_Task objective:_
In the records below, find the line with "Given: Click the" and repeat it and every line after it, exactly, without any pictures.

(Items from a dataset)
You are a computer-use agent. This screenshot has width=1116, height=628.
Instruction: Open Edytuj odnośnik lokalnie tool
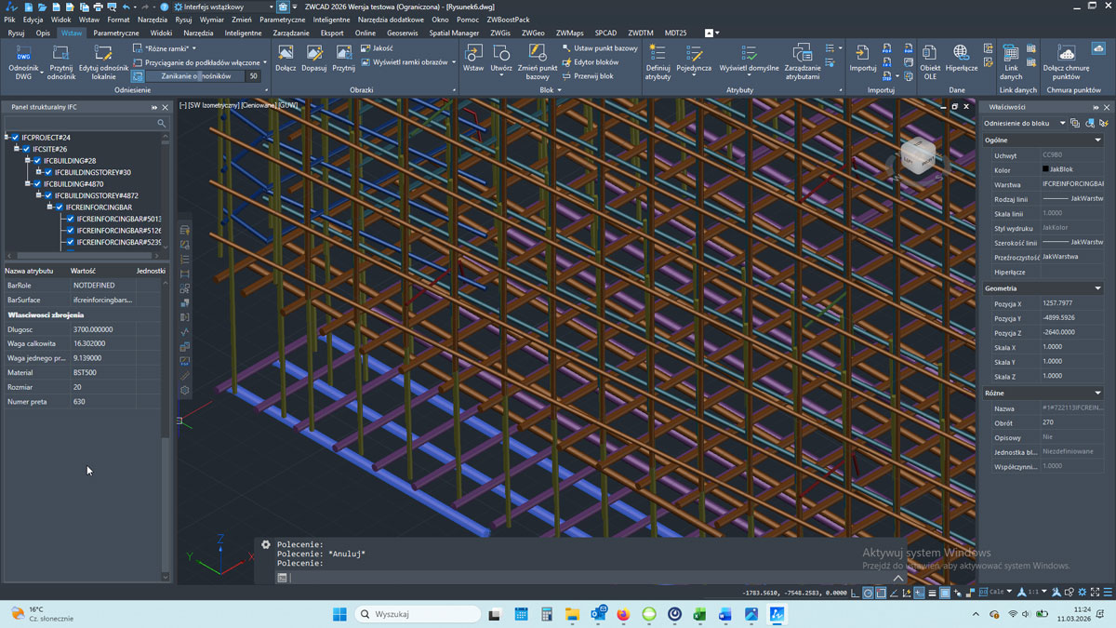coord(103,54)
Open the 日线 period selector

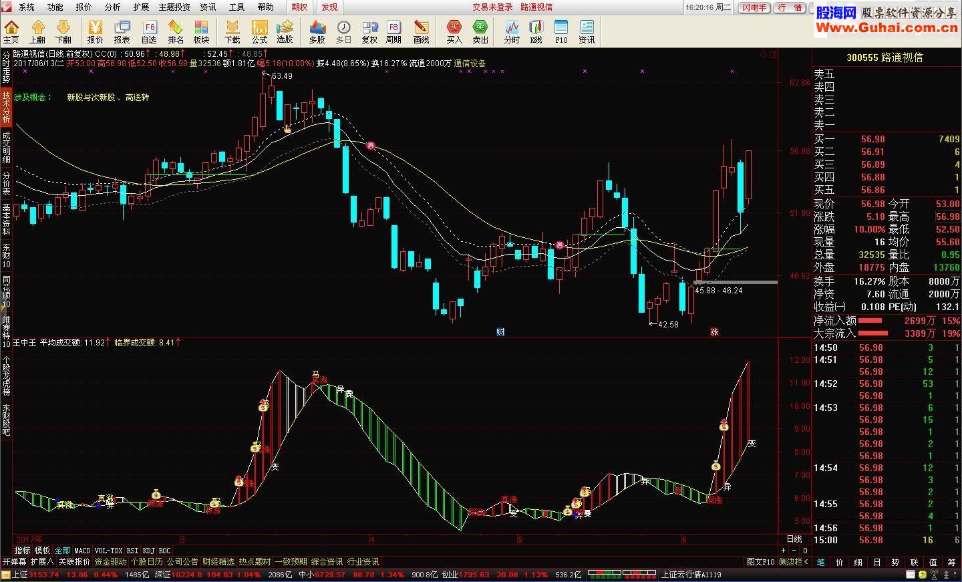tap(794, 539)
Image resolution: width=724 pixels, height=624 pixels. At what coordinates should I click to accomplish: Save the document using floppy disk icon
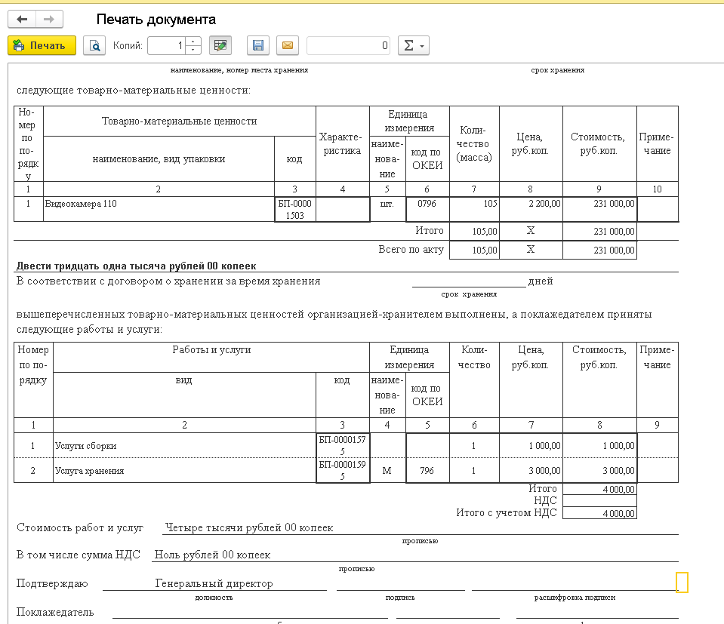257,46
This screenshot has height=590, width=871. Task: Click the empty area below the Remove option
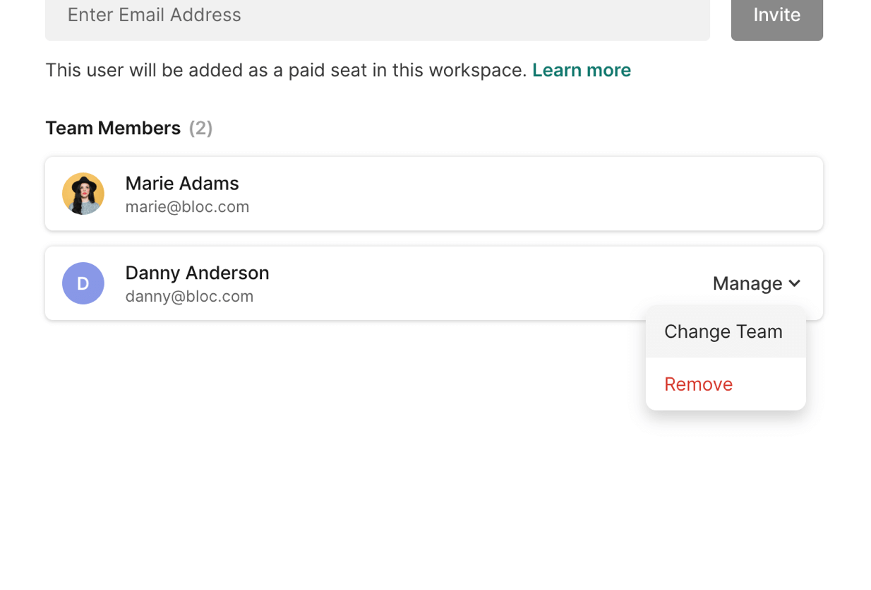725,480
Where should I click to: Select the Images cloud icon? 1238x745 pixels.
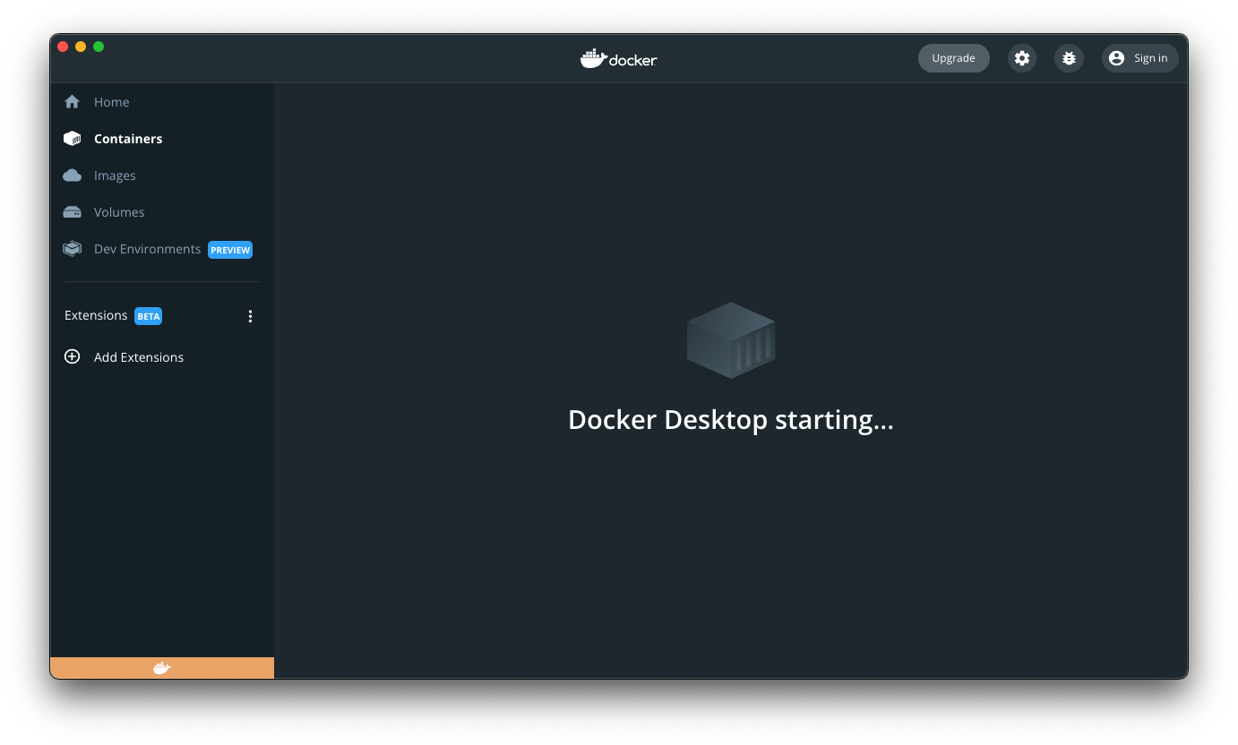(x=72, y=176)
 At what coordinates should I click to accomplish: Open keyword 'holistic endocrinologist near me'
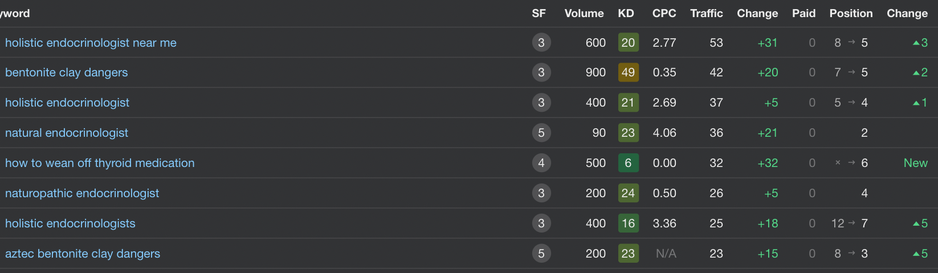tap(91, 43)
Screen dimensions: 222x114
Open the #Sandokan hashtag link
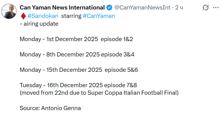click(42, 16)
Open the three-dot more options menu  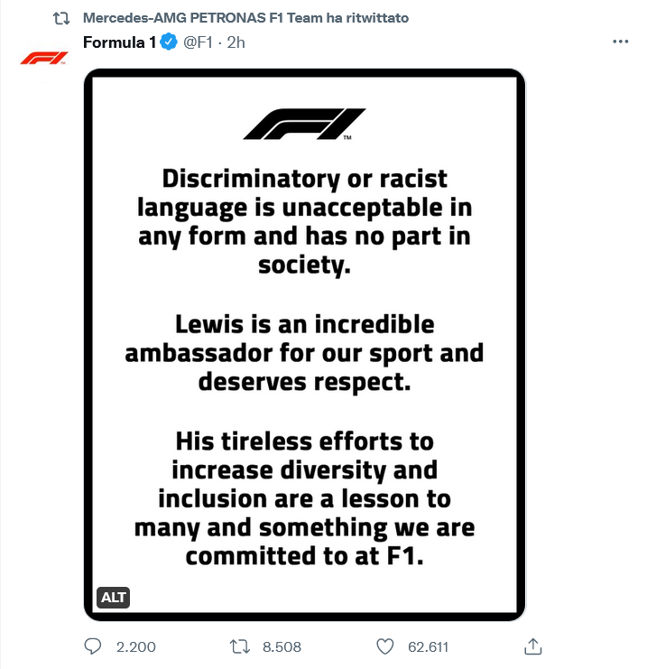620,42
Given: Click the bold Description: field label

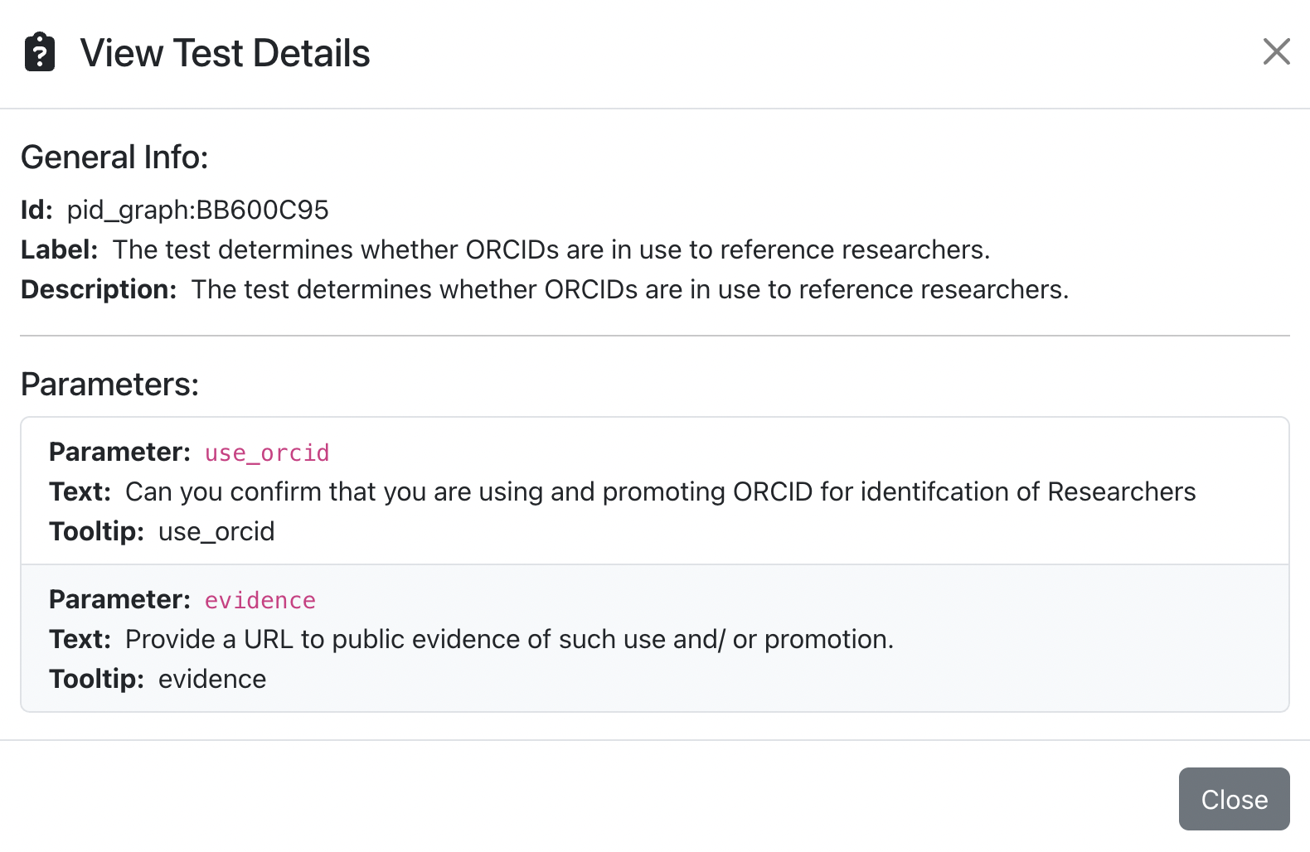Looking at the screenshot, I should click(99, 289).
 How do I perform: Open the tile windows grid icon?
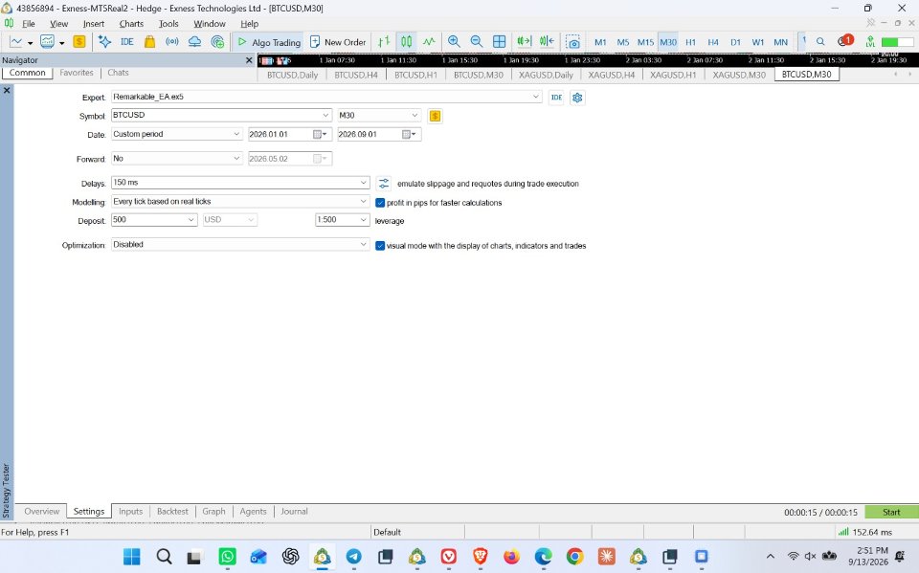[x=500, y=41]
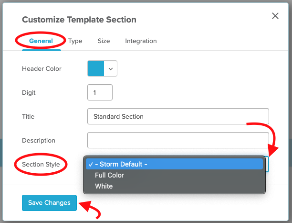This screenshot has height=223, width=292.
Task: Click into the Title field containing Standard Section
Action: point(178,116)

_Answer section:_
Given: Click the bold Description: field label

Looking at the screenshot, I should click(99, 289).
 How do I perform: Open the tile windows grid icon?
[x=500, y=41]
This screenshot has height=223, width=292.
Task: Click into the Title field containing Standard Section
Action: point(178,116)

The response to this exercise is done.